| Brief |
Copy the records from the line containing "Task: Click the class search input box" through the line containing "Action: (1409, 154)", swapping "search input box" for "search field" and changing nothing else. Leave the pictures out of your answer.

| Excerpted data |
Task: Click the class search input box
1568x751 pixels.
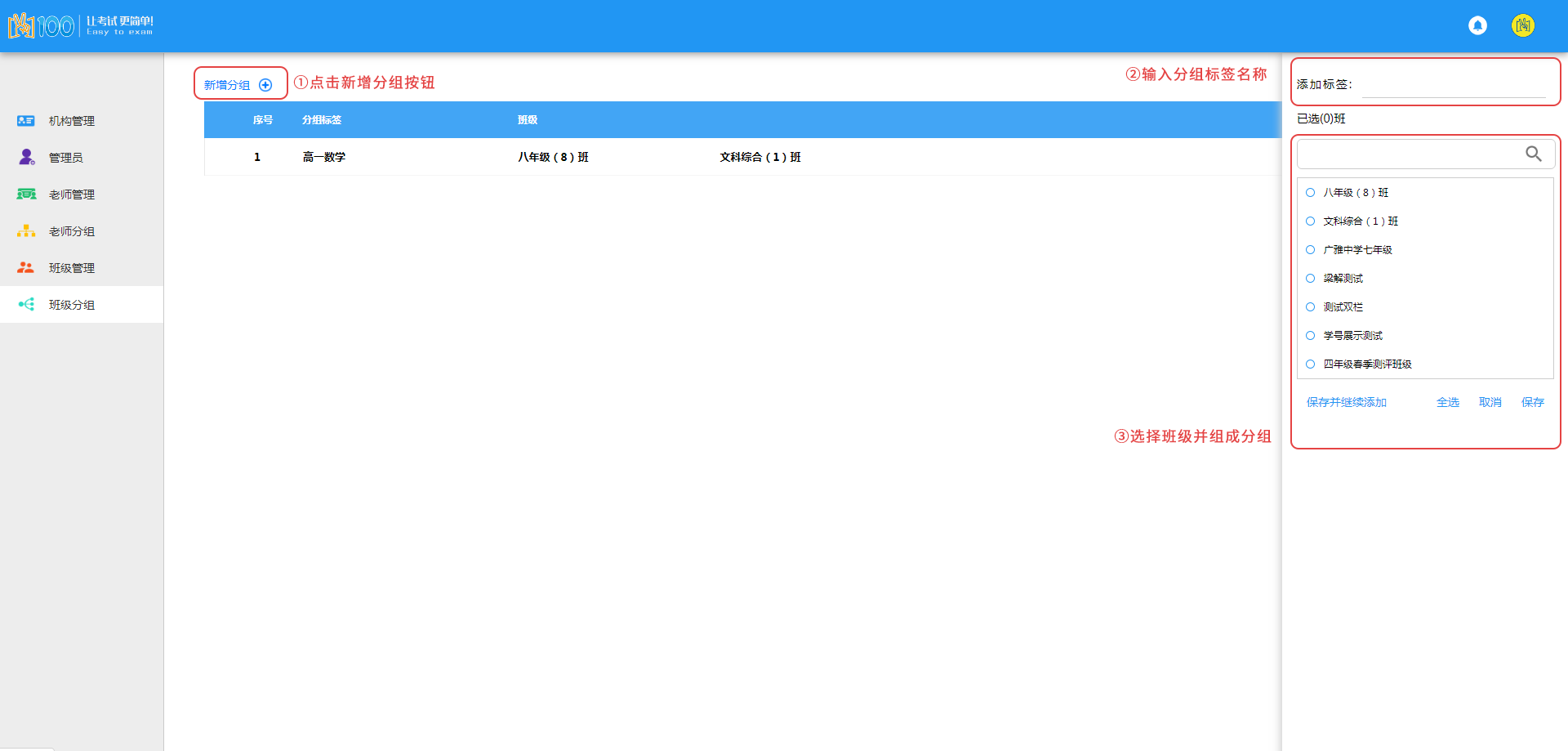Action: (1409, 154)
---
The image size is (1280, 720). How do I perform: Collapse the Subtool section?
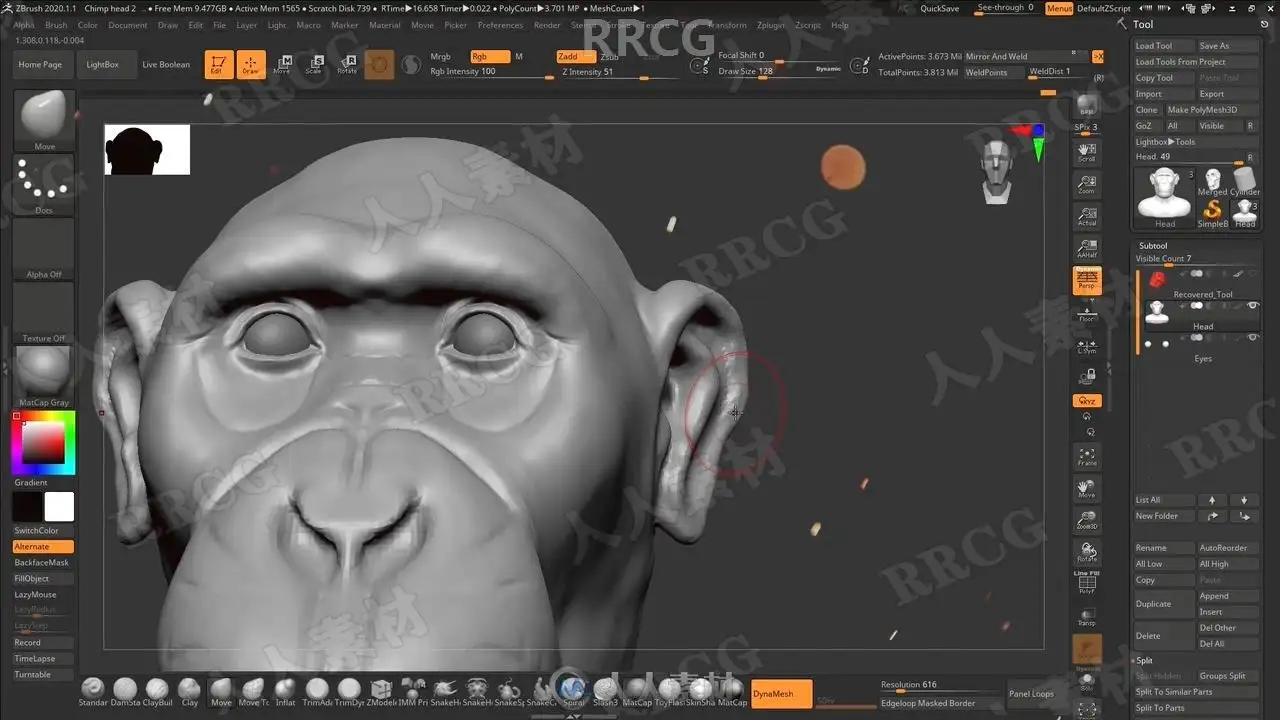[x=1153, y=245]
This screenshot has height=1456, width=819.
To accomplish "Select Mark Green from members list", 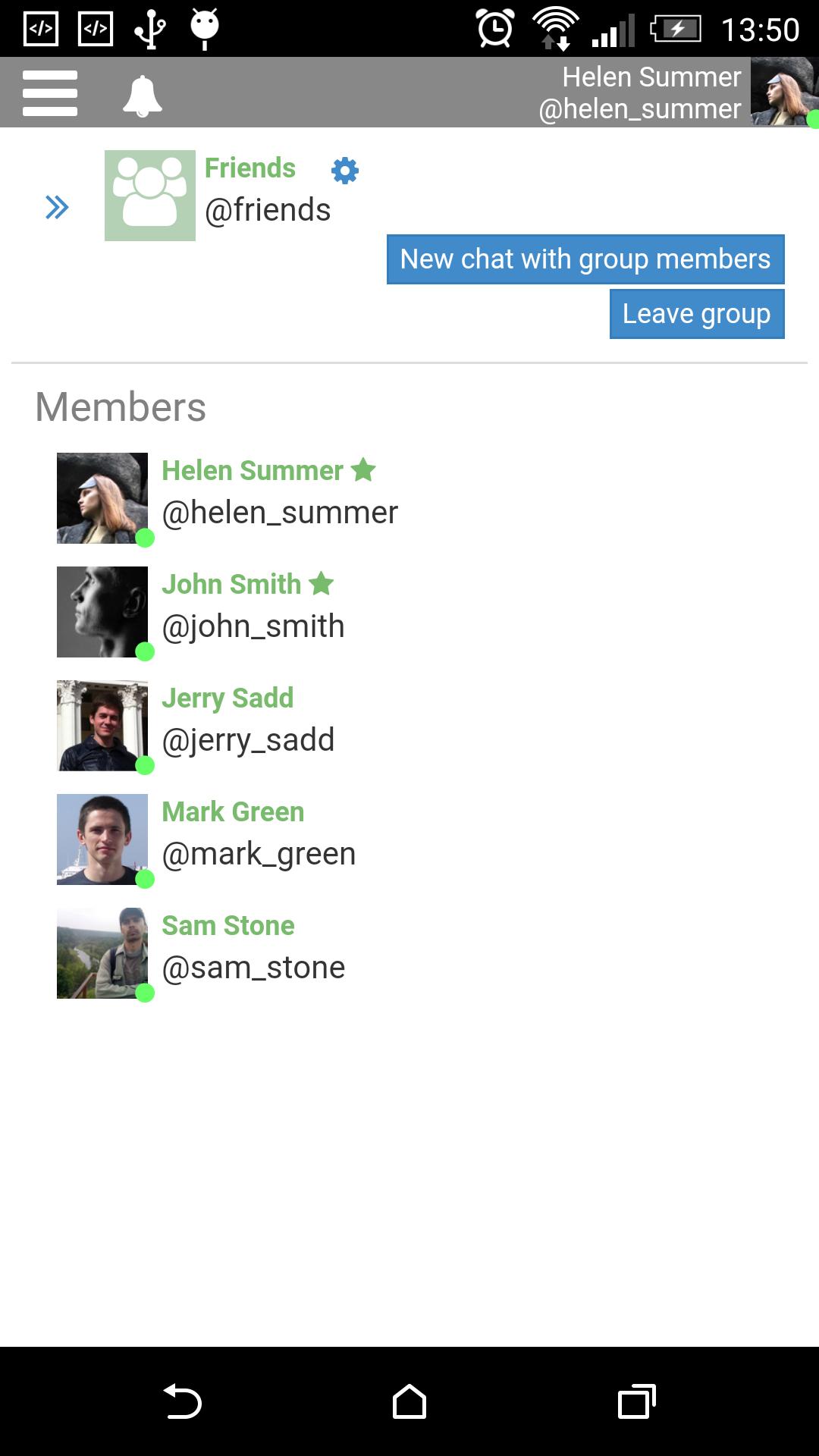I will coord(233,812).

| Task solution |
Task: Click the class search field
1568x751 pixels.
Action: (1409, 154)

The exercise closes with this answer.